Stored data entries
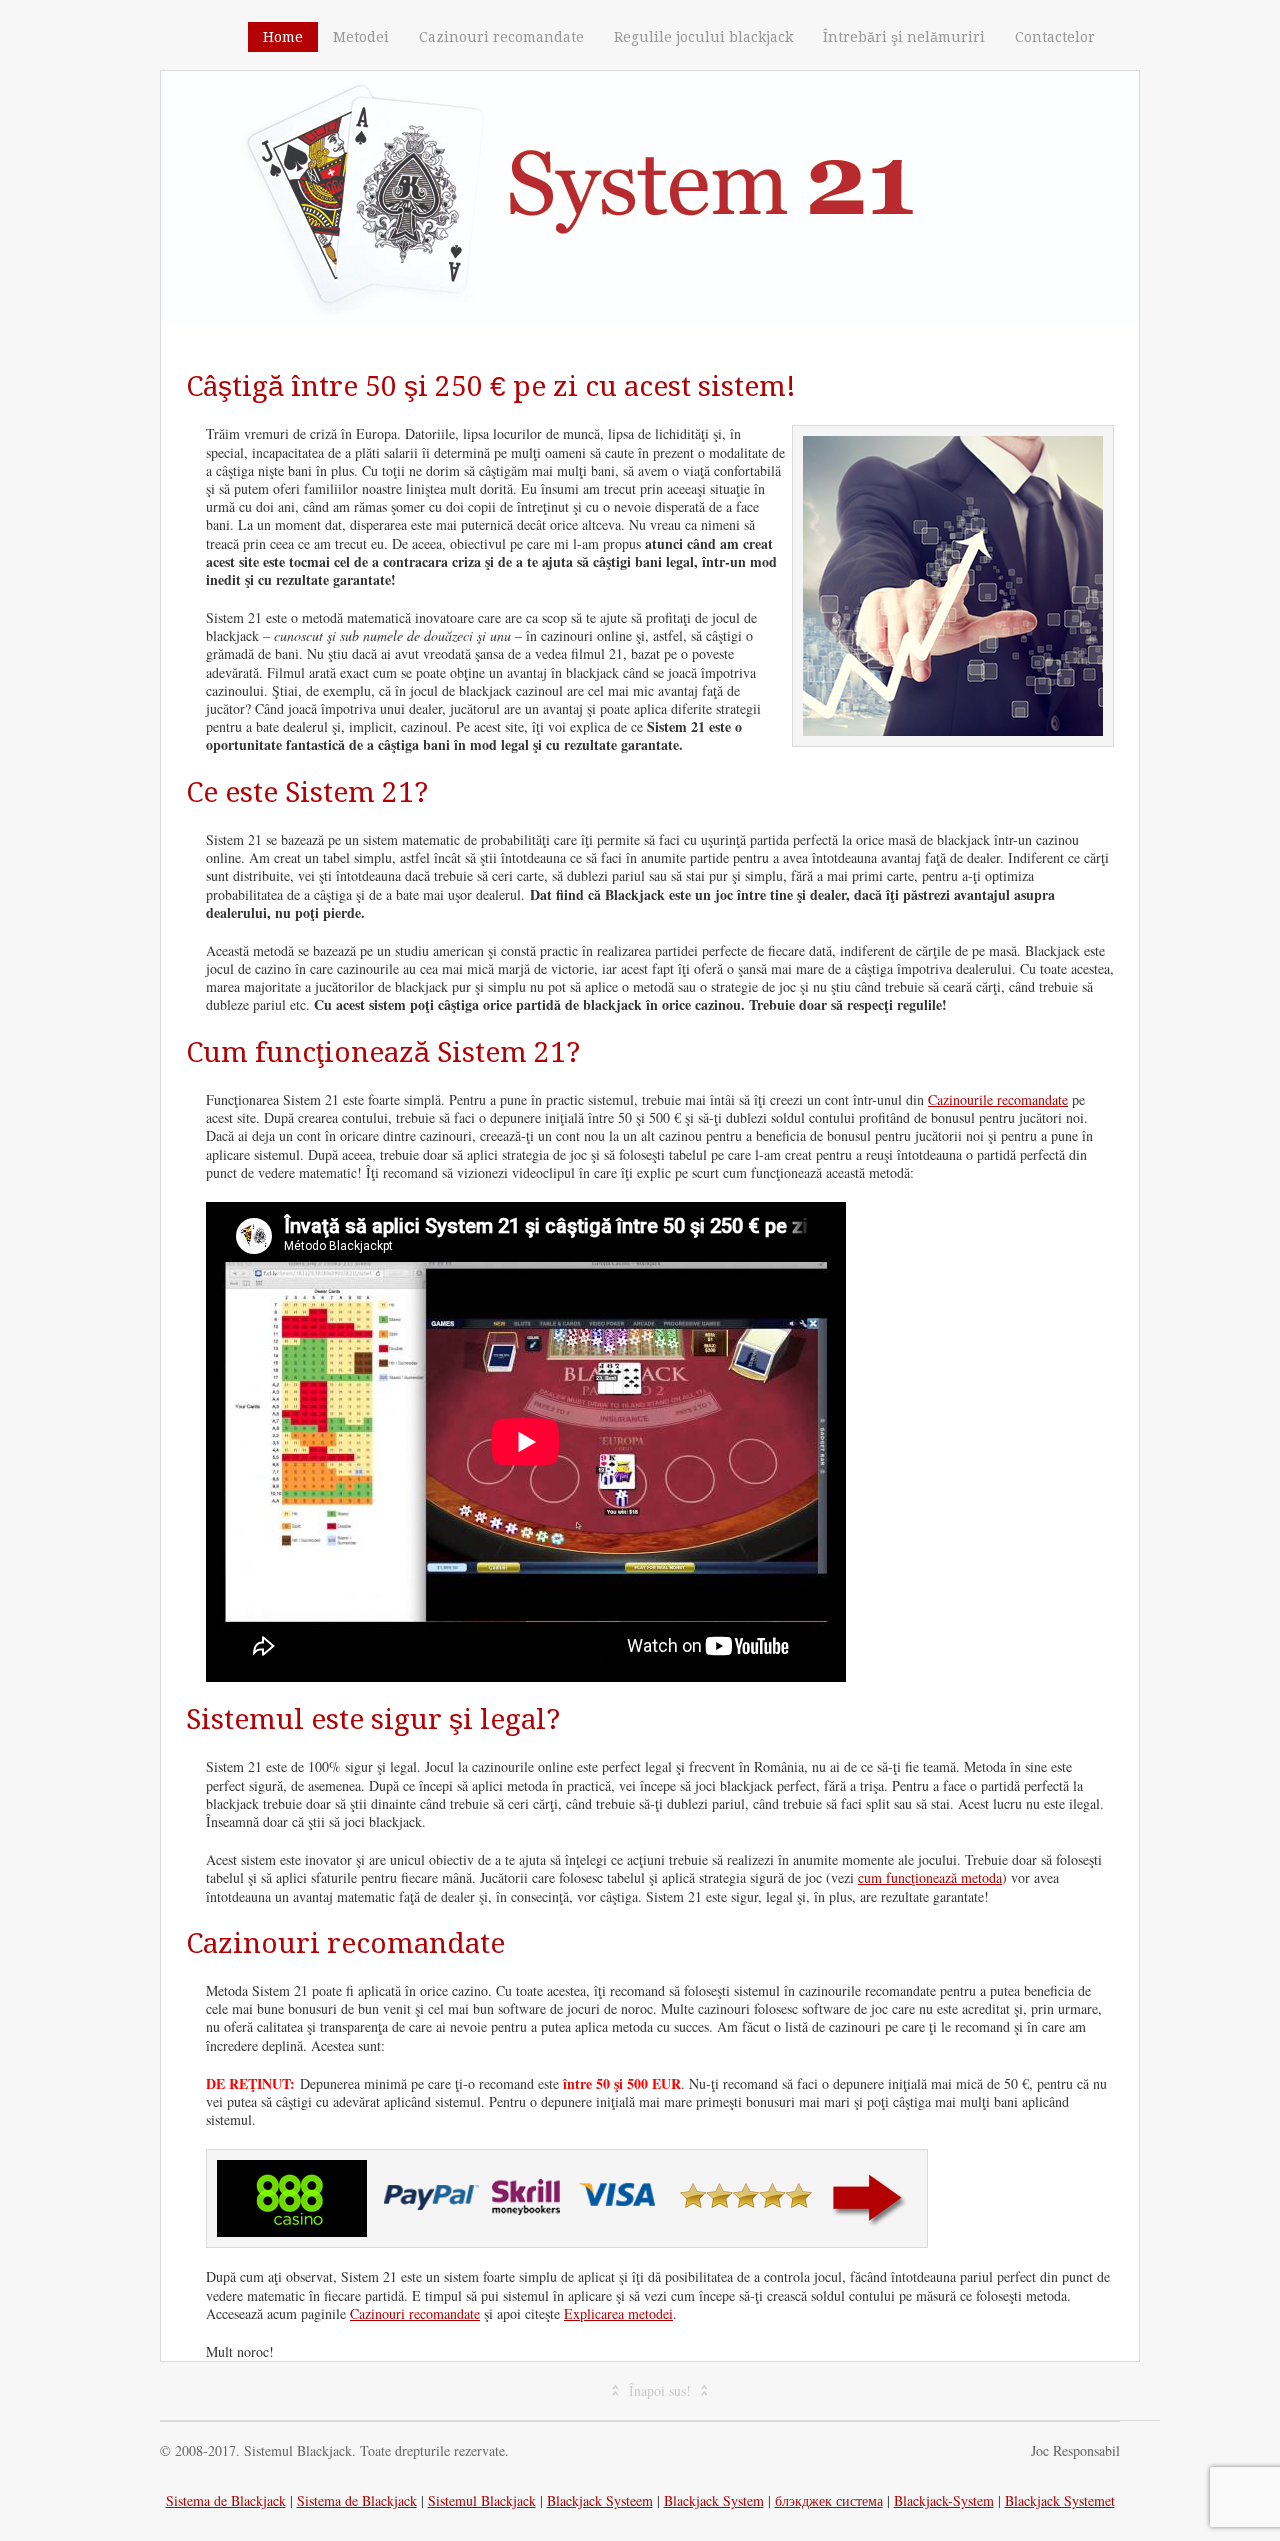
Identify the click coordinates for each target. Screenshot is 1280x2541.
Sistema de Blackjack (226, 2500)
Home (283, 37)
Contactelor (1055, 37)
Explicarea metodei (618, 2313)
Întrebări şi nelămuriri (904, 37)
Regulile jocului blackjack (703, 37)
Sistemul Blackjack (482, 2500)
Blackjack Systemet (1060, 2500)
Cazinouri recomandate (501, 37)
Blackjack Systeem (600, 2500)
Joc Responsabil (1075, 2450)
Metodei (361, 37)
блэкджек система (829, 2500)
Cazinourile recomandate (998, 1099)
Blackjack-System (944, 2500)
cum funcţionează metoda (930, 1877)
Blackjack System (714, 2500)
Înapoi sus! (660, 2390)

**Your goal**: With the pictures dropped, write out all of the entries word for word.

**Answer box**:
Identify the click coordinates for each target. Screenshot is 1280x2541.
Sistema de Blackjack (226, 2500)
Home (283, 37)
Contactelor (1055, 37)
Explicarea metodei (618, 2313)
Întrebări şi nelămuriri (904, 37)
Regulile jocului blackjack (703, 37)
Sistemul Blackjack (482, 2500)
Blackjack Systemet (1060, 2500)
Cazinouri recomandate (501, 37)
Blackjack Systeem (600, 2500)
Joc Responsabil (1075, 2450)
Metodei (361, 37)
блэкджек система (829, 2500)
Cazinourile recomandate (998, 1099)
Blackjack-System (944, 2500)
cum funcţionează metoda (930, 1877)
Blackjack System (714, 2500)
Înapoi sus! (660, 2390)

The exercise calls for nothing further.